Exercise requirements:
[a] From the passage on biosignatures below, extract the stretch from "The paper explains" through "of new technologies.", copied word for word.
[b] In the passage on biosignatures, which gases are named as biosignatures on Earth?
[c] Using the passage on biosignatures, answer yes or no for each statement and quote the words that decide it: (i) Biosignatures are observed by telescopes that measure light reflected off a planet. (ii) Every compound and feature of a distant planet can be seen from afar. (iii) The paper mentioned in the passage focuses on surface and temporal biosignatures.

=== Provided passage ===

In recent decades the search for extraterrestrial life has seen major advancements in technology and methodology. The search for biosignatures on exoplanets around stars similar to ours has brought about new questions, such as: “How will we know life exists on another planet without visiting it?”
To answer this question, scientists use what is known as a biosignature. A biosignature is a sign of life, detectable from another planet. Gasses like oxygen (O2), methane (CH4), and nitrous oxide (N2O) are biosignatures on Earth, and could be detected from outer space. These signatures are observed by powerful telescopes measuring the light reflected off a planet. The light reflected, emitted, or scattered by the planet gives evidence of specific elements and compounds present there. The Earth is the only known planet to harbor life, and we showcase many biosignatures detectable from space. This is highlighted in a paper by Dr. Edward W. Schwieterman which focuses on surface and temporal biosignatures and the advancements made in verifying distant biosignatures.
The paper explains that surface and temporal biosignatures are those that appear on the surface of the planet or those that showcase activity over time. These can be interpreted as signs of life. From such large distances, not all compounds or features of a planet are visible. For this reason, biosignatures are just as important as the development of new technologies.

=== Given records ===

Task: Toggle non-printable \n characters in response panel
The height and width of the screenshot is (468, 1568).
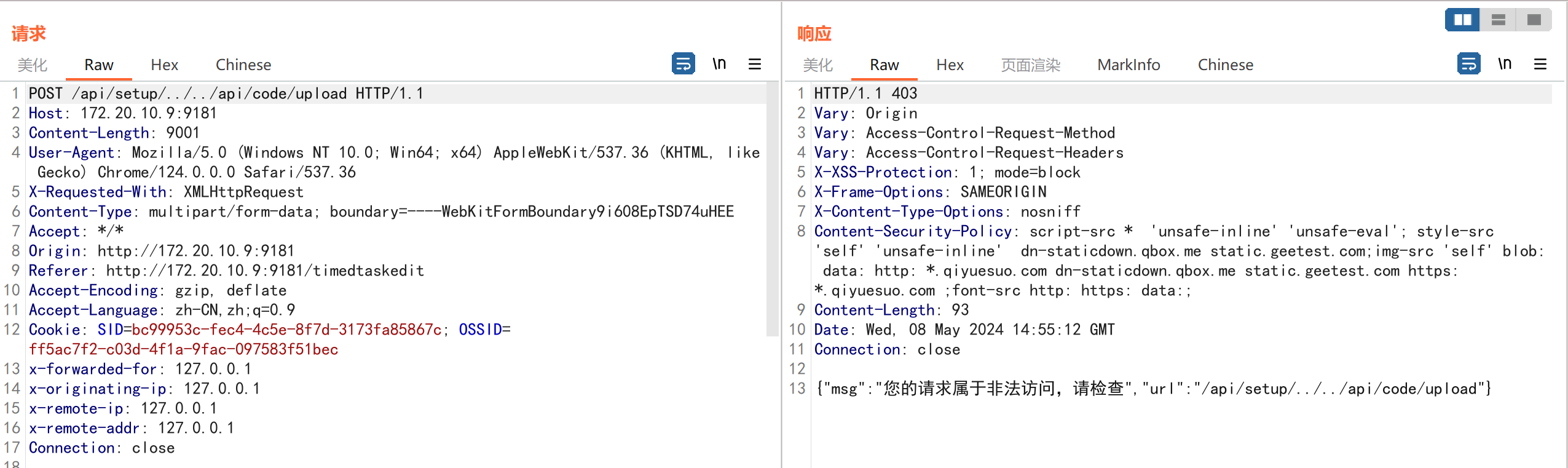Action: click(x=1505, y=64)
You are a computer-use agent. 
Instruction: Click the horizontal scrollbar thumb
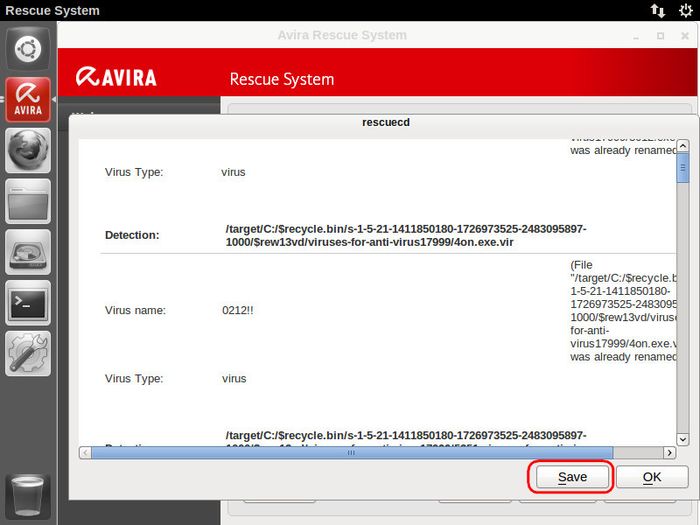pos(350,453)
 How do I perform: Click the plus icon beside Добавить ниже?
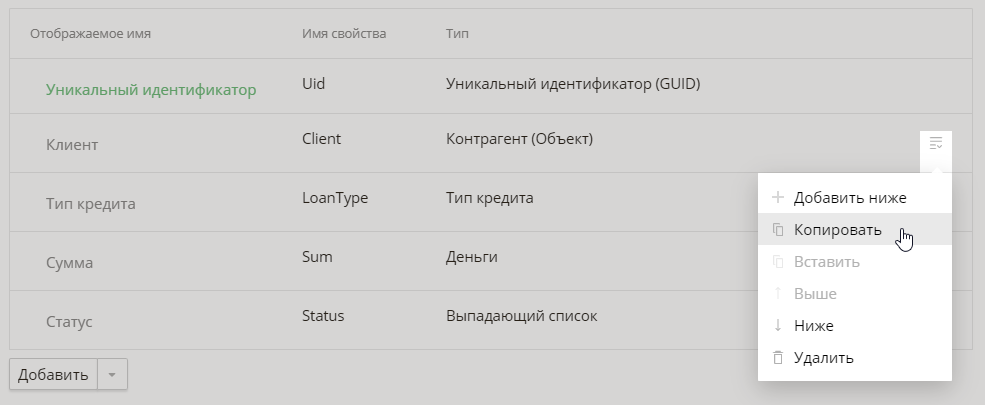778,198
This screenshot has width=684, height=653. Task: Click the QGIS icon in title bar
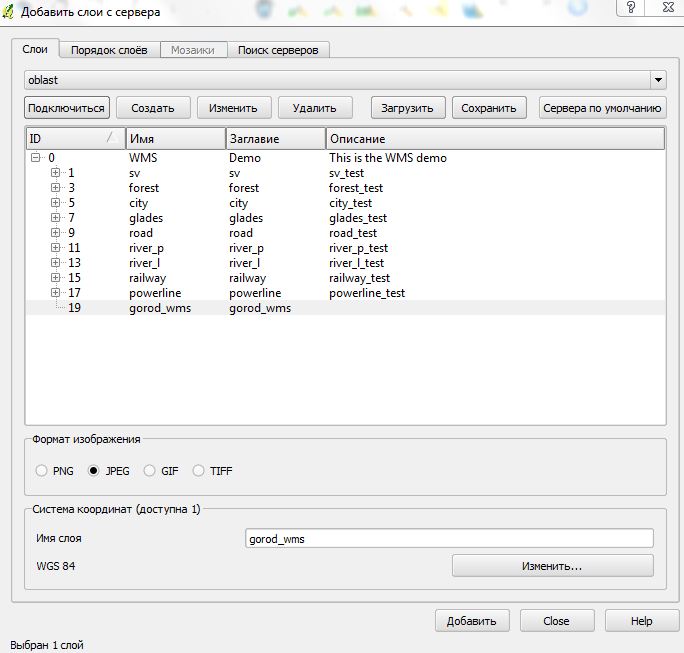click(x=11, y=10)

===

Responses by task:
[a]
The paper explains that surface and temporal biosignatures are those that appear on the surface of the planet or those that showcase activity over time. These can be interpreted as signs of life. From such large distances, not all compounds or features of a planet are visible. For this reason, biosignatures are just as important as the development of new technologies.

[b] Oxygen (O2), methane (CH4), and nitrous oxide (N2O).

[c]
(i) Yes: "These signatures are observed by powerful telescopes measuring the light reflected off a planet."
(ii) No: "From such large distances, not all compounds or features of a planet are visible."
(iii) Yes: "focuses on surface and temporal biosignatures and the advancements made in verifying distant biosignatures"